To continue on with the sports analogy he’s like a player whose had a long road back from injury whose legs aren’t quite under him yet and whose timing is just a bit off. He still knows HOW to play – or in Joe’s case how to sing – yet he needs more reps in practice to get his game back to where it should be.

What he also needs, and this should be plainly obvious to anyone with ears, is a set of musicians who are more well suited for the type of material he has to pursue in order to climb back into relevancy. Though in June of 1948 they might not have quite been able to tell for sure that rock ‘n’ roll was his ticket back to the top, by the time this record hit the streets as the calendar turned to 1949 the evidence should be overwhelming.

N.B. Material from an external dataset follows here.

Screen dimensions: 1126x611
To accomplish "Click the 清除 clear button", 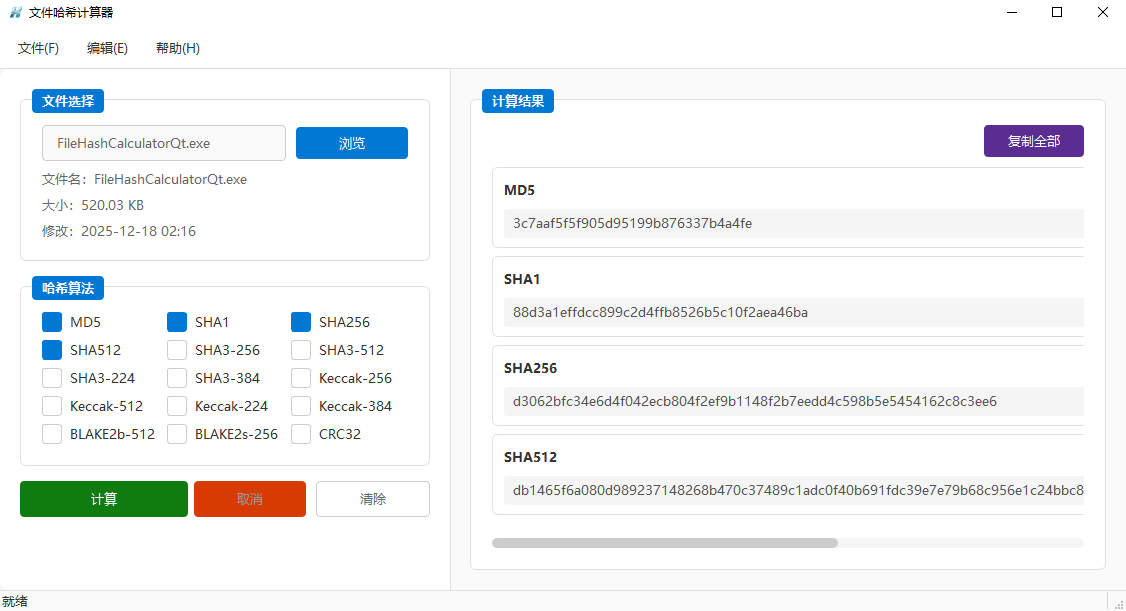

Not only was rock the fastest growing commercial market in black music by now but it also was built on the very things Turner himself had foreshadowed for years – a romping uptempo pace over which he could wail like no tomorrow. All he needed was the right circumstances to bring that back out of him, yet with each passing month the likelihood of that happening grew ever dimmer.

Since we know how the story ends – with Big Joe climbing that mountain again and reigning supreme – there’s no suspense in the outcome, but as of this moment, when these desultory sides on Down Beat were struggling to earn their spot on a single jukebox in the most Turner-friendly environment you might come across, the real existential question to ponder is what would’ve become of Joe Turner if he’d kept swinging and missing each time out? Would that once mighty voice be silenced forever?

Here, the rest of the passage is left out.